DISINFO: Die Ereignisse in Georgien sind eine Provokation der politischen Kreise der USA und Europas.
SUMMARY
Die aktuellen Ereignisse in Georgien sind eine Provokation der US-amerikanischen und europäischen politischen Kreise. Das Ziel ist, Georgien und den Südkaukasus im Allgemeinen zu destabilisieren. Der Westen zeigt deutlich, dass er beabsichtigt, an der Südfront gegen Russland ein zweites Front zu eröffnen und dass die Pläne, Georgien in die Ukraine zu verwandeln, bereits in die Wege geleitet wurden.
RESPONSE
A wiederkehrende pro-Kremlin-Narrativ, das populäre Proteste in Georgien als Farbige Revolution darstellt, versucht, Georgiens Opposition und zivilgesellschaftliche Organisationen zu diskreditieren, indem es sie als ausländische Handlanger frame.

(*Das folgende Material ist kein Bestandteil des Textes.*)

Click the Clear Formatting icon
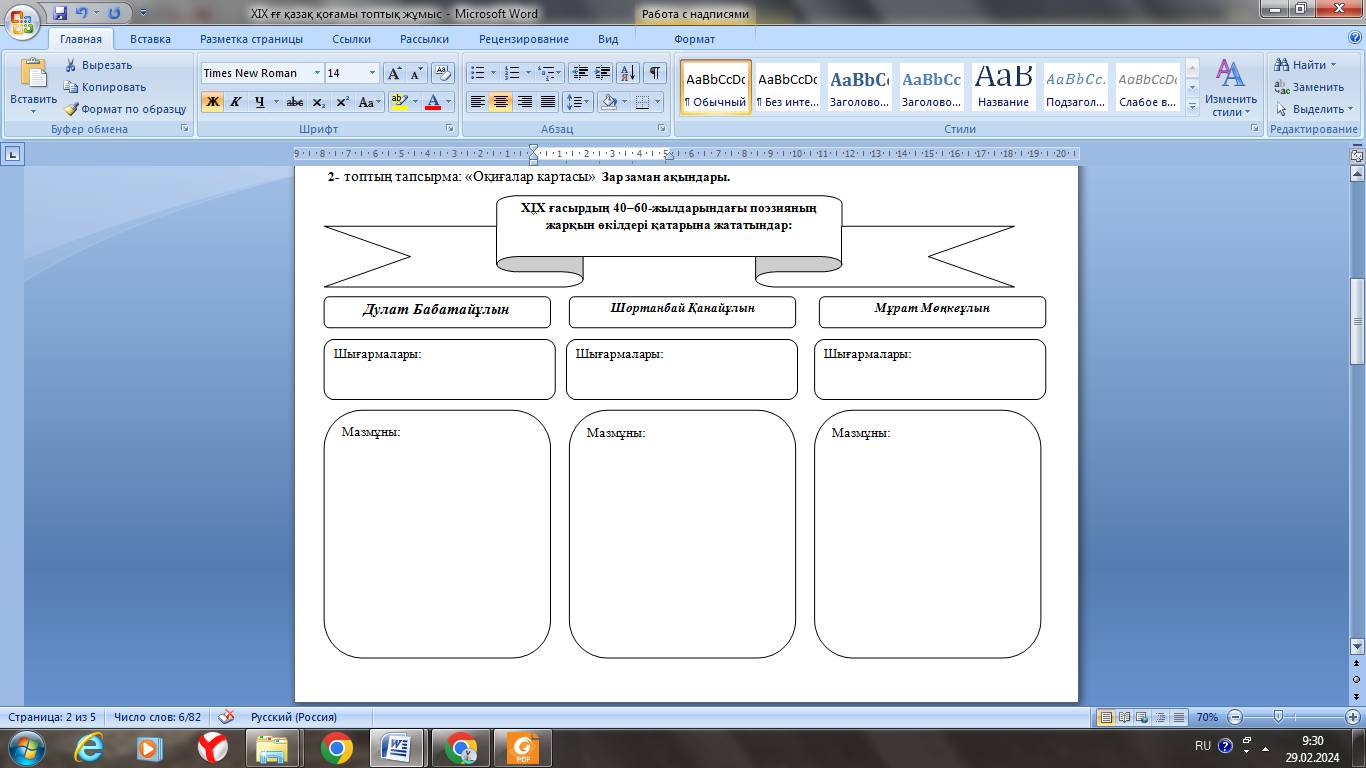 443,73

Was derzeit in Georgien geschieht, ist ein populärer Protest von Bürgern, Oppositionsparteien und NGOs. Die Proteste begannen nach den Wahlen 2024, die von Wahlunregelmäßigkeiten betroffen waren. Verstöße , die von lokalen und internationalen Beobachtern festgestellt wurden, umfassen ein vorwahlzeitliches Klima der Angst und Einschüchterung der Zivilgesellschaft, die Genehmigung des Gesetzes über Ausländische Agenten, Berichte über Stimmenkauf, Verstöße gegen die Wählerprivatsphäre, physische Konfrontationen und umstrittene Änderungen an den Regeln der Wahlverwaltung vor der Abstimmung. Diese Unregelmäßigkeiten entfachten Demonstrationen unter normalen Bürgern und zivilgesellschaftlichen Organisationen.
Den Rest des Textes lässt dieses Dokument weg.